Der in Art 8 Abs 1 Rom II-VO verwendete Begriff des „geistigen Eigentums“ erfasst auch „gewerbliche Schutzrechte“; dazu gehören Unternehmenskennzeichen jeder Art, also auch der Handelsname (die Firma) des Unternehmens
GZ 17 Ob 6/11y, 09.08.2011
OGH: Der auf die Firma der Klägerin gestützte Anspruch fällt unter Art 8 Abs 1 Rom II-VO. Der dort verwendete Begriff des „geistigen Eigentums“ („intellectual property“, „propriété intellectuelle“) erfasst nach EG 26 auch „gewerbliche Schutzrechte“ („industrial property rights“, „droits de propriété industrielle“). Dazu gehören bei der gebotenen autonomen Auslegung, die sich insbesondere auf Art 1 Abs 2 PVÜ stützen kann, Unternehmenskennzeichen jeder Art, also auch der Handelsname (die Firma) des Unternehmens. Das entspricht auch der (jüngeren) Rsp zur Anknüpfung des Firmenschutzes nach dem IPRG.
Anzuwenden ist somit das Recht jenes Staats, für den der Kläger den Schutz „beansprucht“. Diese Frage ist nach dem Begehren des Klägers zu beurteilen. Dabei ist es - zumindest in Sicherungsverfahren - Sache des Klägers, deutlich zum Ausdruck zu bringen, dass er den Schutz nicht nur für das Inland, sondern auch für andere Staaten begehrt; im Zweifel ist eine Beschränkung auf das Inland anzunehmen.

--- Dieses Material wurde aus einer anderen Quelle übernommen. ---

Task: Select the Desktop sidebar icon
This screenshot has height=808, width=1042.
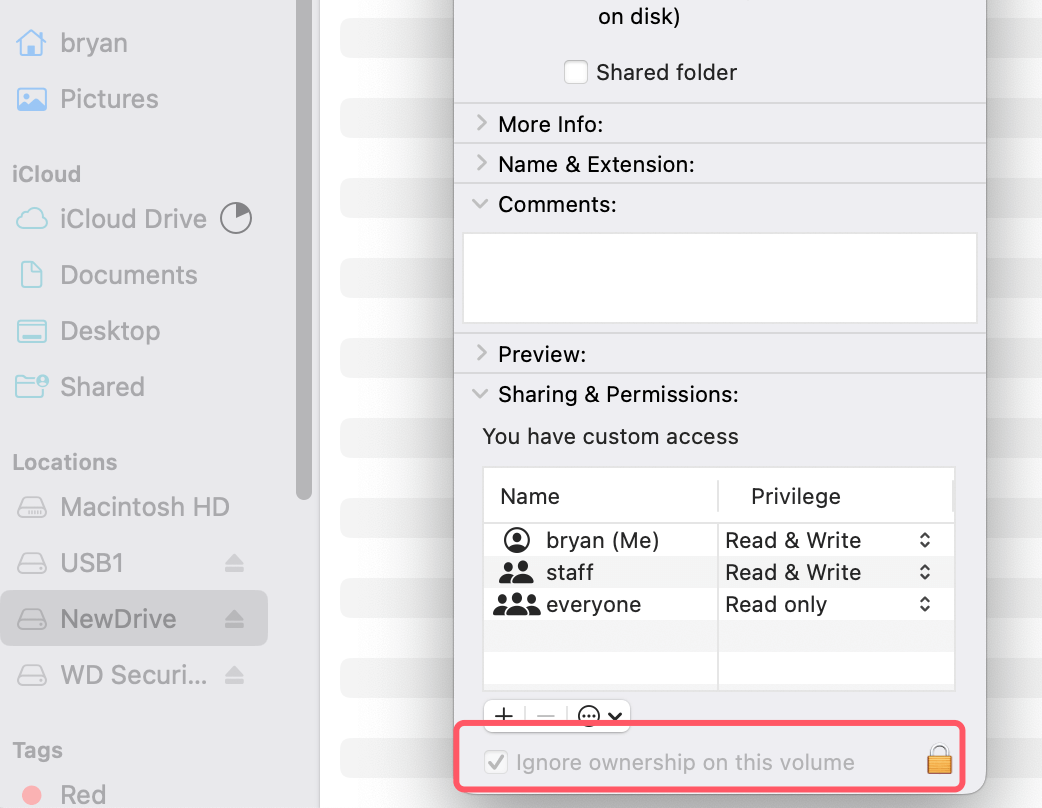Action: click(x=33, y=330)
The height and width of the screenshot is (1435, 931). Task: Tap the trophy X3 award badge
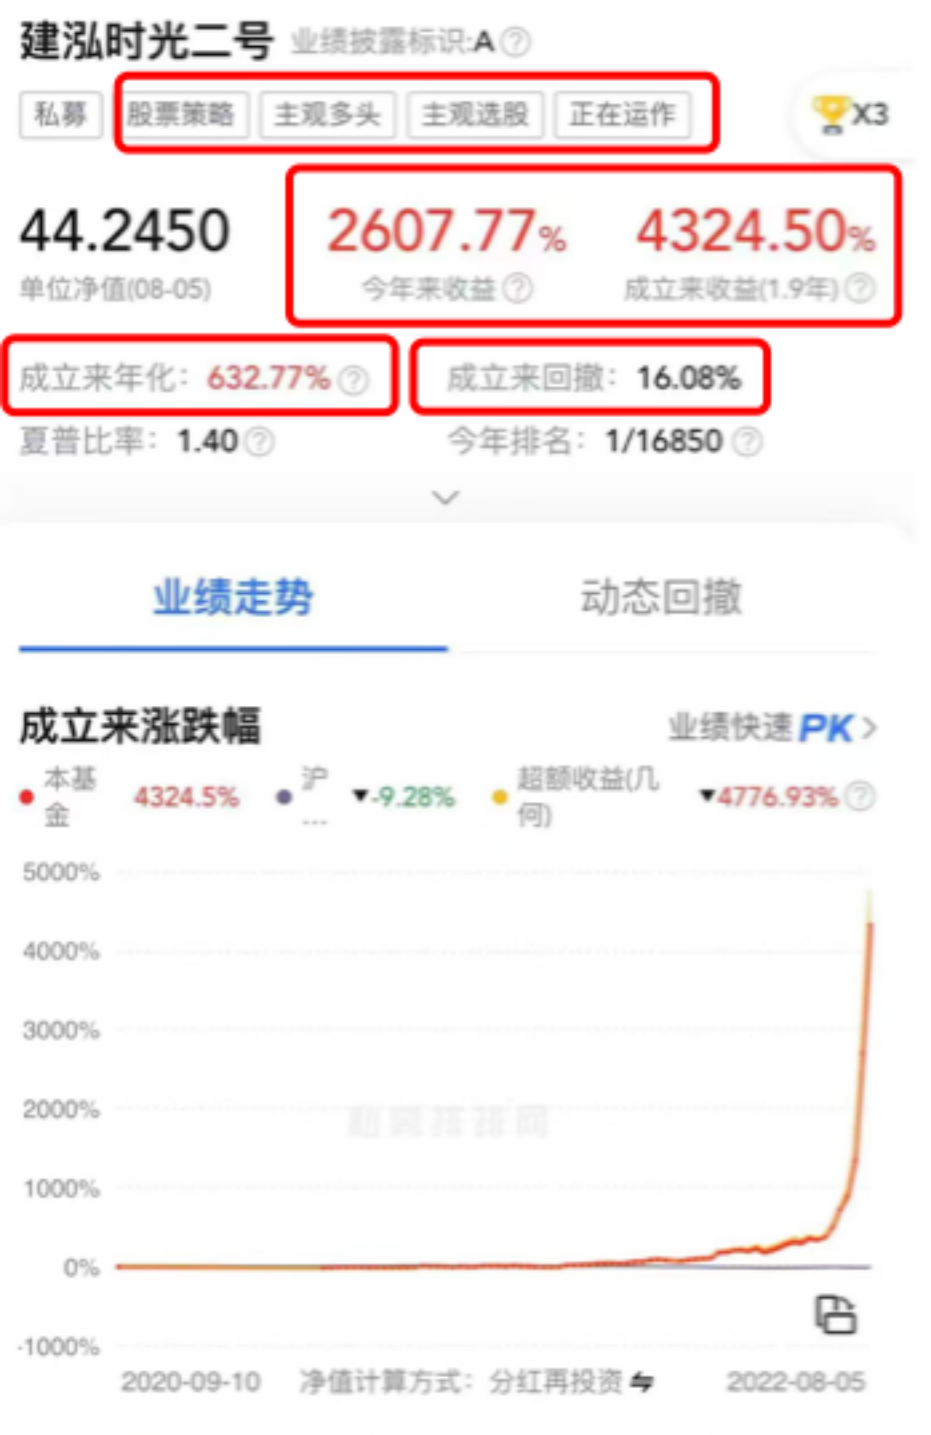[x=851, y=114]
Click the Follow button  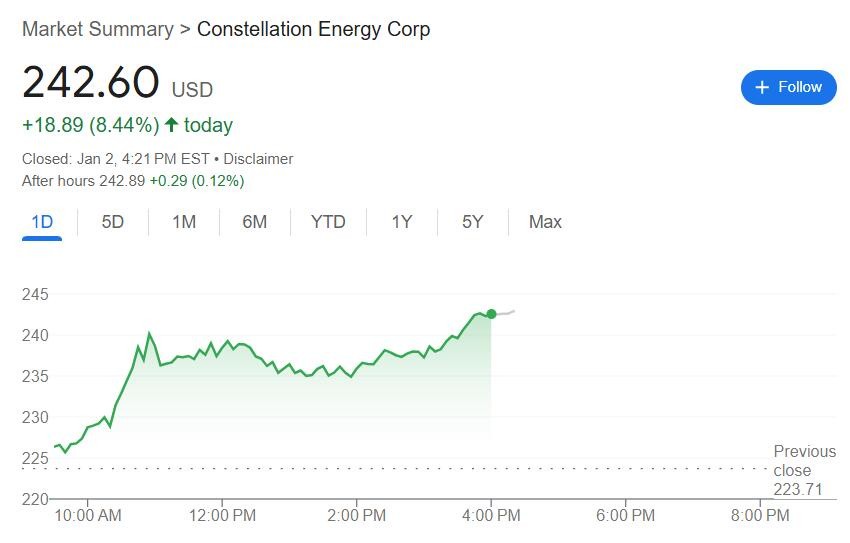click(788, 87)
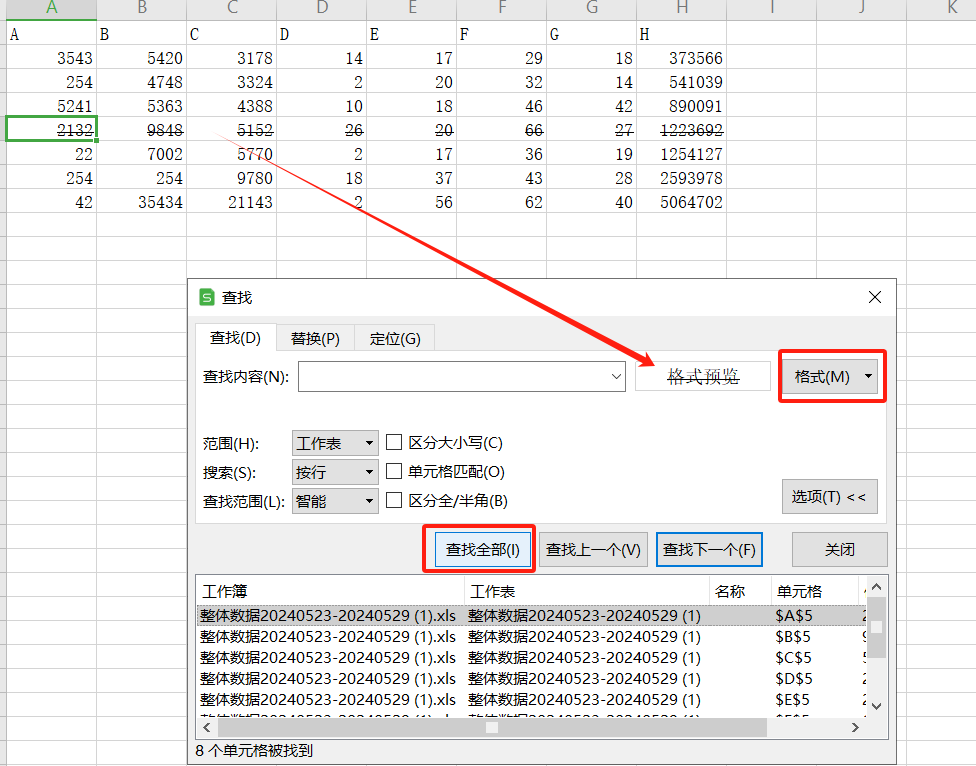Viewport: 976px width, 766px height.
Task: Expand the 查找内容 combo box arrow
Action: click(616, 375)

Im vorliegenden Fall stützt sich die Klägerin zwar (erkennbar) auf ihre deutsche Firma. Mangels eines näheren Vorbringens zu Auswirkungen des beanstandeten Verhaltens der Beklagten in Deutschland ist aber iSd oben genannten Entscheidungen anzunehmen, dass sie Schutz nur für Österreich begehrt. Auf ihren immaterialgüterrechtlichen Anspruch ist daher österreichisches Recht anzuwenden.